On apprend aujourd'hui que le film iranien Delighted (Abdolreza Kahani, 2016), qui devait être projeté le 24 novembre 2017 dans un théâtre indépendant à Toronto au Canada, a été déprogrammé par son réalisateur sous la pression du ministère de la Culture iranien. Une source proche de l'équipe de production a expliqué qu'un responsable du ministère avait « averti » le cinéaste que s’il montrait son film à Toronto, son prochain long métrage We Like You Mrs Yaya (2018) ne serait pas autorisé à être exploité en Iran. Jugé « immoral » par les autorités politiques, Delighted raconte l'histoire de trois femmes qui essaient de rencontrer des hommes riches pour passer du bon temps. Choqué par le procédé, le critique cinématographique Khosro Dehghan a déclaré que la décision du ministère de la Culture était sans précédent, et d'ajouter que « le ministère a maintenant étendu son influence au-delà des frontières de l'Iran ».

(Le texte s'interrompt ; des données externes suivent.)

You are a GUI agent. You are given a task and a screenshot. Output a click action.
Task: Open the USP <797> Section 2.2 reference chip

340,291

On se souvient que le cinéaste Jafar Panahi, condamné à six ans de prison et à vingt ans d'interdiction d'exercer en 2010, était parvenu à faire projeter Taxi, réalisé clandestinement dans les rues de Téhéran, au Festival international du film de Berlin en 2015 pour lequel il a reçu l'Ours d'or.

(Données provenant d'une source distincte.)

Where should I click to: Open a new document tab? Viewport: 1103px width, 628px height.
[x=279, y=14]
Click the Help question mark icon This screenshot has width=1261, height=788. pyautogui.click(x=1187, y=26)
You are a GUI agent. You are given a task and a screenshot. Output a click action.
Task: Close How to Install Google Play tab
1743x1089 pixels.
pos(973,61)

Dans le même temps, le réalisateur iranien Mohammad Rasoulof - qui a déjà été condamné avec Jafar Panahi en mars 2010 - a révélé le 23 décembre 2017 qu'il n'avait désormais ni le droit de quitter l'Iran, ni le droit de faire des films dans son pays : « Dès mon arrivée à l'aéroport international de Téhéran en septembre 2017 [après avoir remporté le prix Un Certain Regard au festival international du film de Cannes pour A Man of Integrity qui parle de la corruption en République islamique], deux personnes sont venues me voir au point de contrôle des passeports et m'ont emmené dans une pièce où elles ont confisqué mes papiers et mes affaires. […] Deux heures plus tard, elles m'ont rendu mes effets personnels mais ont gardé mon passeport en m'expliquant que je devais comparaître devant la Cour de la culture et des médias. Ce qui n'a finalement pas eu lieu. » Le site insideofiran.org publie la suite de l'entretien donné par le cinéaste : « Le 3 octobre, j'ai été interrogé pendant plus de quatre heures par trois personnes qui m'ont posé des questions sur tous mes films dont A Man of Integrity et Manuscripts don’t Burn. […] Il est devenu clair que ces hommes appartenaient au Islamic Revolutionary Guards Corps’ (IRGC), c'est-à-dire aux services de renseignements iraniens. Ils m'ont accusé de « collusion contre la sécurité nationale » et de « propagande contre l'État ». Mohammad Rasoulof termine sa longue interview en affirmant que le producteur Kaveh Farnam, qui a travaillé sur A Man of Integrity, n'a lui aussi plus le droit de quitter l'Iran.